Extracted data entries:
━━━
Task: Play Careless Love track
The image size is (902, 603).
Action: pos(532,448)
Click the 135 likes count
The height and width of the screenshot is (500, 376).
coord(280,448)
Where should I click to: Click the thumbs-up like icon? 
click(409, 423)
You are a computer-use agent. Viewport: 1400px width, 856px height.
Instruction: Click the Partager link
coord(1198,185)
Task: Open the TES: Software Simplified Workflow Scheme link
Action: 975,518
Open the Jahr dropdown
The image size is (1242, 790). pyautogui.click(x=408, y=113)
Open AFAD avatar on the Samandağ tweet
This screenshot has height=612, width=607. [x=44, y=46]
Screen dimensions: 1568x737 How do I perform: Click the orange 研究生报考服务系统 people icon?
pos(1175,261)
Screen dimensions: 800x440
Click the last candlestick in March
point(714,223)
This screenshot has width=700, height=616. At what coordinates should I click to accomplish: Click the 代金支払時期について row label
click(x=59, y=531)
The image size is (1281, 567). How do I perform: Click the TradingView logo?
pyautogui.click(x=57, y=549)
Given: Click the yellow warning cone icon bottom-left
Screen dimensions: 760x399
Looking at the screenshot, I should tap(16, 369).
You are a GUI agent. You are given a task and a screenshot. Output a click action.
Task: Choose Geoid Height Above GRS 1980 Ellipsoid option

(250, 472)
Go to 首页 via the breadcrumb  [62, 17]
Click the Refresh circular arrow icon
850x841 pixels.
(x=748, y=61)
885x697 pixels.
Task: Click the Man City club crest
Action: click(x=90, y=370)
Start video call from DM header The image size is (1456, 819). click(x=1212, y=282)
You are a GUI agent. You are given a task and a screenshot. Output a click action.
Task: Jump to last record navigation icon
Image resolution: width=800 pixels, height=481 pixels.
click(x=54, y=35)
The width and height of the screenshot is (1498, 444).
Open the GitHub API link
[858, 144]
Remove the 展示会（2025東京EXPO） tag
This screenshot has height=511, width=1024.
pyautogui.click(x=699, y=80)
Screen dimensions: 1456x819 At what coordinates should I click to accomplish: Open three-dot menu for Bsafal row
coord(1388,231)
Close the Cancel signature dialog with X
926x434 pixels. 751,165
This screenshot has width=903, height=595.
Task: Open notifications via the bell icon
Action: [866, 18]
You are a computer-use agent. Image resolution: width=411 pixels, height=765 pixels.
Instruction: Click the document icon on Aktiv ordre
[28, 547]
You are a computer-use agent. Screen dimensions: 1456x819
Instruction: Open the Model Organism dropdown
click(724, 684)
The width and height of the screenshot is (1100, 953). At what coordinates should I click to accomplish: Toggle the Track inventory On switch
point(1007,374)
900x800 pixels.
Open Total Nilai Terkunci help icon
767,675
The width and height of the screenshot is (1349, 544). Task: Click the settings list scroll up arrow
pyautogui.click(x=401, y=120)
━━━
Given exercise: Return the lines above exactly as they appear, everything from the start of the lines down to the one containing "click(409, 423)", including both ends.

Worked answer:
Task: Play Careless Love track
The image size is (902, 603).
Action: pos(532,448)
Click the 135 likes count
The height and width of the screenshot is (500, 376).
coord(280,448)
Where should I click to: Click the thumbs-up like icon? 
click(409, 423)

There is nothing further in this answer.